**Data for this exercise:**
+ + +
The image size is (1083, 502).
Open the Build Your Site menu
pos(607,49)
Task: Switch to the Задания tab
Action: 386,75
+ + +
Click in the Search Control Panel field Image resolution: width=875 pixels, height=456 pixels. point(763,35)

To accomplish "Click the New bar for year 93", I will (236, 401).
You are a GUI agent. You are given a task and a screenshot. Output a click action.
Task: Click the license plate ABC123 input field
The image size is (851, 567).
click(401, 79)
+ + +
**Problem to work on:**
Copy out everything above from the line containing "Click in the" down to the line containing "click(401, 79)", keeping each one exactly the same.

**Finished task:**
Click in the Search Control Panel field Image resolution: width=875 pixels, height=456 pixels. point(763,35)

To accomplish "Click the New bar for year 93", I will (236, 401).
You are a GUI agent. You are given a task and a screenshot. Output a click action.
Task: Click the license plate ABC123 input field
The image size is (851, 567).
click(401, 79)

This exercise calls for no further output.